Livermore also said for the companies that are keen on returning to the office, particularly for smaller tech companies or startups, the office leasing environment has never been better.
“I think the opportunities for companies, the leverage has never been, frankly, more in a tenant's favor in San Francisco. I think it's even more aggressive than the dot-com bubble bust in 2001-2002,” she said.
Livermore said the leasing environment in San Francisco may serve as a boon to tech tenants looking to bring people back into the office, even though right now times are tough for the commercial real estate industry.
“I think, you know, it's not necessarily from a landlord outlook perspective, and in a general commercial real estate market perspective for San Francisco, there's some pretty scary stuff on the horizon. But if you're a tenant and you're trying to get something done or you’ve got conviction about getting people back in, the deals are so tremendously aggressive,” she said.
And the pandemic's impact on work hasn't been bad for everyone.
No company has likely benefited more from the shift to remote work than Zoom, which went public right before the pandemic forced a massive chunk of the population into work and school by video conference. Zoom opened at $35 per share, ending up at $65 by the end of its first day. Zoom shares traded at $70.03 as of mid-December.
It has maintained its corporate headquarters in San Jose, where the company leases 66K SF. The company has experienced massive employment growth as well, with 1,702 employees in 2019 ballooning to over 8,000 as of July of this year.
For other unicorns that went public in 2019, it's been a mixed bag.

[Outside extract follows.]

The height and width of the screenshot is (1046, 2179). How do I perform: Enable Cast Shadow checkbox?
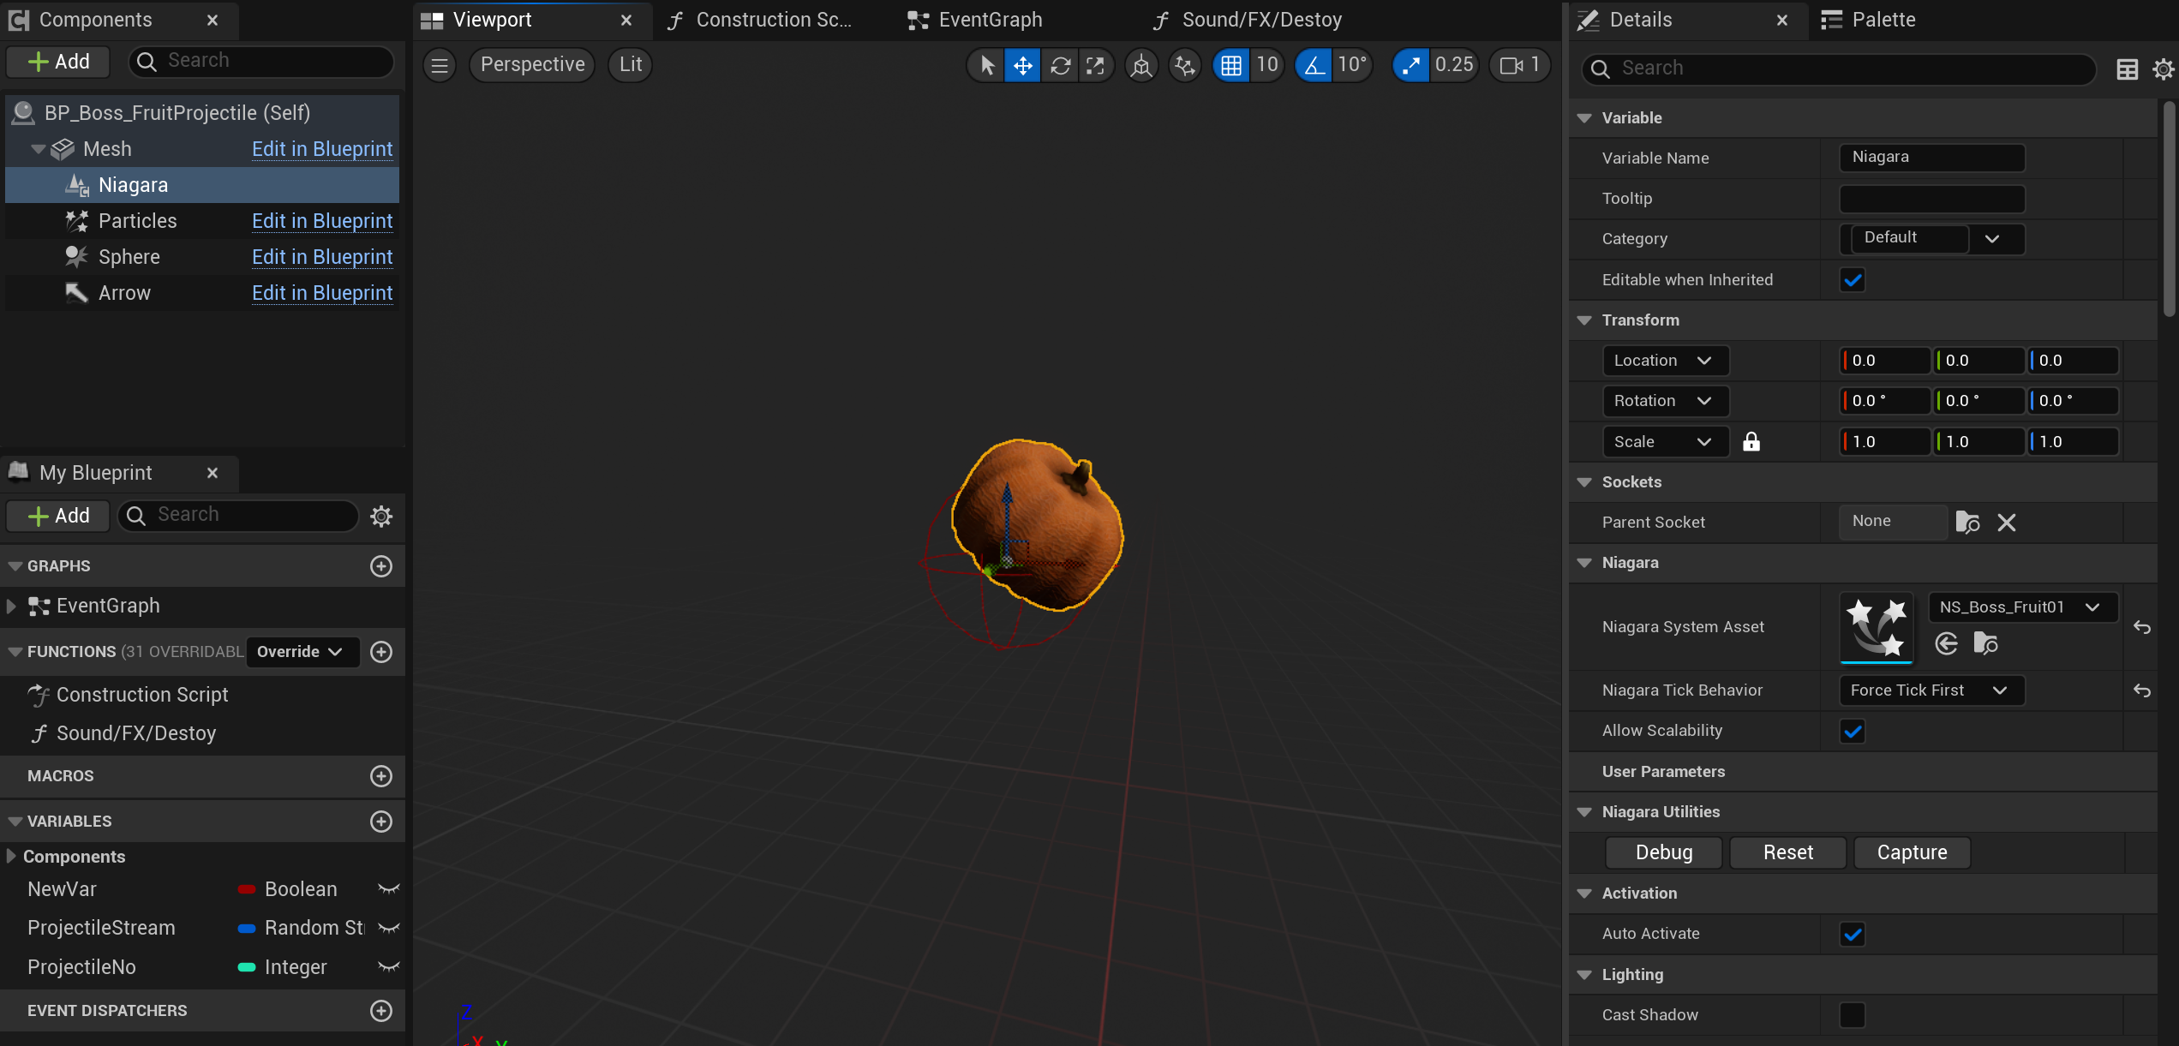[x=1853, y=1015]
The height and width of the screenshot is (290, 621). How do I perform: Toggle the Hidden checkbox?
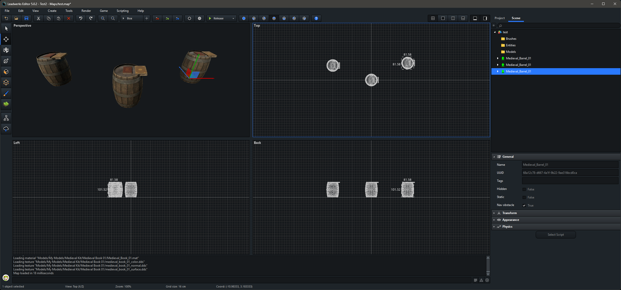point(524,189)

Pinterest leaned heavily into a remote work policy for full-time employees this year, requiring employees to come into the office once a year for an in-person collaboration. The company has seen its stock stay steady since opening at $19 a share in 2019 and now sits at $23.71. Its employee count as of the second quarter of this year is 3,728 — up from over 2,200 in 2019.
However, Pinterest put the kibosh on its office expansion plans in 2020, paying $89.5M to terminate an office lease at 88 Bluxome St. in San Francisco, citing the shift to remote work. Pinterest will also not renew its space at 410 Townsend St. next year.
The company said it has no plans to vacate its location at 505 Brannan St. in San Francisco but noted in its June quarterly report that one of its ongoing risk factors will be navigating its flexible remote work model for the future, stating, “we also find it increasingly difficult to preserve our workplace culture, including our ability to quickly develop and launch new and innovative products and adequately oversee employees and business functions.”